# WORK REQUIRED
Where the records below show the word "toolbar" in a line, please copy that line.

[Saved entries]
= Beginning of Section =

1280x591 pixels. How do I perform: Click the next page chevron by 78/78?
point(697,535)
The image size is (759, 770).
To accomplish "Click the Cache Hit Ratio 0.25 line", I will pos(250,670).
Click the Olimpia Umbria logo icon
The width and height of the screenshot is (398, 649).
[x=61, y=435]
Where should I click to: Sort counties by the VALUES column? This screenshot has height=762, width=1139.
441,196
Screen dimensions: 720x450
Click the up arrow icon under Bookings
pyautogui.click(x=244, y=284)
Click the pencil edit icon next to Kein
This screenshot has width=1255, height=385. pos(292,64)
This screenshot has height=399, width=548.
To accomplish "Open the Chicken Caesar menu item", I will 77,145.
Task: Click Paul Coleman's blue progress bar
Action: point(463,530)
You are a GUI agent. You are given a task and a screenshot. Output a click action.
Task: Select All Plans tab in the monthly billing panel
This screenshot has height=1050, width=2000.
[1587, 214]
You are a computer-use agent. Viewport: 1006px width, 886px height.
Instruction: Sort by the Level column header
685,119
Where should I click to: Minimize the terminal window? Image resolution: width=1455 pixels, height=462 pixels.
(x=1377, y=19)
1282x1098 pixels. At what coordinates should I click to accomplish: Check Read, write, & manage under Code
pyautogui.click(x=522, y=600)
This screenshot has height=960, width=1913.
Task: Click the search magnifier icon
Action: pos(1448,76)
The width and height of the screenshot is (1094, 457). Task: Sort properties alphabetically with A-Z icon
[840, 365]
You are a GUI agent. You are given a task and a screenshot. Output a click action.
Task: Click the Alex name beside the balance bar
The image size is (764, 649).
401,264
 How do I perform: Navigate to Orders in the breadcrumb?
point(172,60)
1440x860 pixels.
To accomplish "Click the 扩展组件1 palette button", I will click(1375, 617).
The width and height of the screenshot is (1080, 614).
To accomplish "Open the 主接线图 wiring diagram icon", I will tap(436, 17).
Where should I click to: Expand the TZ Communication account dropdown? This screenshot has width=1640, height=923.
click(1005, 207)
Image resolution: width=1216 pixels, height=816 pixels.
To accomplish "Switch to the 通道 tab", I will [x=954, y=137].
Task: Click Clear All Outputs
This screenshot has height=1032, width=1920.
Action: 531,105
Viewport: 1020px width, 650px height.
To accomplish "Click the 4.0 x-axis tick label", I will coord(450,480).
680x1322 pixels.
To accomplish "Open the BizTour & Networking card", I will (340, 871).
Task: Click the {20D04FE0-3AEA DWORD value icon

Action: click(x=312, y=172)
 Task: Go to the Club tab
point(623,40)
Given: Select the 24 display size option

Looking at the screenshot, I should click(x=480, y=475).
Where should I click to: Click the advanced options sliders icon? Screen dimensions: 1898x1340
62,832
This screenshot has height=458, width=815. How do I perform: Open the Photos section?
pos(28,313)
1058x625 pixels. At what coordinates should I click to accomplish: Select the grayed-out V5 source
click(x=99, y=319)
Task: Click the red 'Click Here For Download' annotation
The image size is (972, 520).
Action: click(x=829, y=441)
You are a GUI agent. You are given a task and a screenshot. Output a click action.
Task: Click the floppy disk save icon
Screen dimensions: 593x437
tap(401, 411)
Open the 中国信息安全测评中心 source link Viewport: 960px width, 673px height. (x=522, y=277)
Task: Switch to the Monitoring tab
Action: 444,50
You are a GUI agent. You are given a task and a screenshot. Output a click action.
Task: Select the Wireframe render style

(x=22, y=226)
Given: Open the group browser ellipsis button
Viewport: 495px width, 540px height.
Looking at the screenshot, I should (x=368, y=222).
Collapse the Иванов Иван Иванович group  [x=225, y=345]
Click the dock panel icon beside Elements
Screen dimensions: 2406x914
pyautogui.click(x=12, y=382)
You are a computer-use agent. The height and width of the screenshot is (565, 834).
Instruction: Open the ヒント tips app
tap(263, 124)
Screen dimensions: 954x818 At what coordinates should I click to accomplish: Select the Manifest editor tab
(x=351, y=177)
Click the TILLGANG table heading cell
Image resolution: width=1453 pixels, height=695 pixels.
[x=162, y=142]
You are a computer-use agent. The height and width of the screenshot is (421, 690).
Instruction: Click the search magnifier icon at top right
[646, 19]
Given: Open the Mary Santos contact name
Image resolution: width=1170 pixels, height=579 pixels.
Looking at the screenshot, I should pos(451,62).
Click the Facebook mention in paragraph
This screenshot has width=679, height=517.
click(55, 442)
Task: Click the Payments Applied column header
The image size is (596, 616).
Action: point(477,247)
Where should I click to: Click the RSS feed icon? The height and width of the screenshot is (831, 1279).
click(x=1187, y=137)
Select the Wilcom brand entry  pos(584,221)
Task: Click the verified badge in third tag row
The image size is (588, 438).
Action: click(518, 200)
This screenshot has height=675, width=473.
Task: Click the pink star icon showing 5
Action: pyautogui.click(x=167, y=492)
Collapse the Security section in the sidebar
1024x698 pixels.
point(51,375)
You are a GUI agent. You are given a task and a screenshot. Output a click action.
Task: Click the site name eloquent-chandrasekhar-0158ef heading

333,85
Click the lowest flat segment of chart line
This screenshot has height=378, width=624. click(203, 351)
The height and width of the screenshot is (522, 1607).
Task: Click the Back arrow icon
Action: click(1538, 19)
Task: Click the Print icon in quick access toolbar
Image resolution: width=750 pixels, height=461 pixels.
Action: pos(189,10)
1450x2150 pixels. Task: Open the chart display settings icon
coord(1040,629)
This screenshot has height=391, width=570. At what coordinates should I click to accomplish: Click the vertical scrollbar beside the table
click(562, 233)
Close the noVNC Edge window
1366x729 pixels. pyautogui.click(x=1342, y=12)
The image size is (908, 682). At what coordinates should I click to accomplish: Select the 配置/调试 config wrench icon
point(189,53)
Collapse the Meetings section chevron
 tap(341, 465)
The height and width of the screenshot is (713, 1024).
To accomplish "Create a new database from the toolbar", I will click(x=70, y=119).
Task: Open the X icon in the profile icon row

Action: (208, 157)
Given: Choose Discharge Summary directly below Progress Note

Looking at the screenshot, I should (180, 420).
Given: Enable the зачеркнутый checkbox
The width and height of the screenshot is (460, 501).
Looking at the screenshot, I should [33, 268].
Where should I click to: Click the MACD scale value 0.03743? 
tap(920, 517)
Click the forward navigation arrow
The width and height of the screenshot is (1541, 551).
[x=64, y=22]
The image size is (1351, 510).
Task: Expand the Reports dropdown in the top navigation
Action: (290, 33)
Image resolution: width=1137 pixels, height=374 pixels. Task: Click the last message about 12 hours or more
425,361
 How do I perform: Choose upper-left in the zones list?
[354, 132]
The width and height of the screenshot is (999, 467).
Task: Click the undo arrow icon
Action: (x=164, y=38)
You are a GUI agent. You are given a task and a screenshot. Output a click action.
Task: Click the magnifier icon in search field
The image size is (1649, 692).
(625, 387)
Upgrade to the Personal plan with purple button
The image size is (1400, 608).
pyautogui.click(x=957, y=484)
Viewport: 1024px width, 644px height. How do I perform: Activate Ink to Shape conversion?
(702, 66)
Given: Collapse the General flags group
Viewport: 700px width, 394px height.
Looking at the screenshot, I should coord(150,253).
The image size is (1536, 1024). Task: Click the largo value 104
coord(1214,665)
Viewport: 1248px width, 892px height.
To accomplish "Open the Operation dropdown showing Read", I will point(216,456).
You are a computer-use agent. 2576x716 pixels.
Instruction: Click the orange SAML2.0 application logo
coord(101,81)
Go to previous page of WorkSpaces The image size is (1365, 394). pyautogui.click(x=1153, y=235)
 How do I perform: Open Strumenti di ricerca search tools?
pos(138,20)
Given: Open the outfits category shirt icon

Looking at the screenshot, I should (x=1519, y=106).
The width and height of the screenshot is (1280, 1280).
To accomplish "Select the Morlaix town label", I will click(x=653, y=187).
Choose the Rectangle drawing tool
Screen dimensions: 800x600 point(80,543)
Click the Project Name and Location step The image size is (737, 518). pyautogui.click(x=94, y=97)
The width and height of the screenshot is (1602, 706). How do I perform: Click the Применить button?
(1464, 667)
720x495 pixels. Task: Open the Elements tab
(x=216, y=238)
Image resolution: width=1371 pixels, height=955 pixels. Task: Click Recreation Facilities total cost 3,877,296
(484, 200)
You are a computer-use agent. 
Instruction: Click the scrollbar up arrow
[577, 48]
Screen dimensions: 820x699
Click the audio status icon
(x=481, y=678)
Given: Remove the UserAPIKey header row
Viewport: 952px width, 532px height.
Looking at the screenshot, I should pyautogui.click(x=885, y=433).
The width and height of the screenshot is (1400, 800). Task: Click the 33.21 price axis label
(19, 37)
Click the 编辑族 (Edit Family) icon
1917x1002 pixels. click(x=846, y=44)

= End of Section =

# WRITTEN SOLUTION
Task: Click the Print icon in quick access toolbar
To accomplish "Create a new database from the toolbar", I will click(x=70, y=119).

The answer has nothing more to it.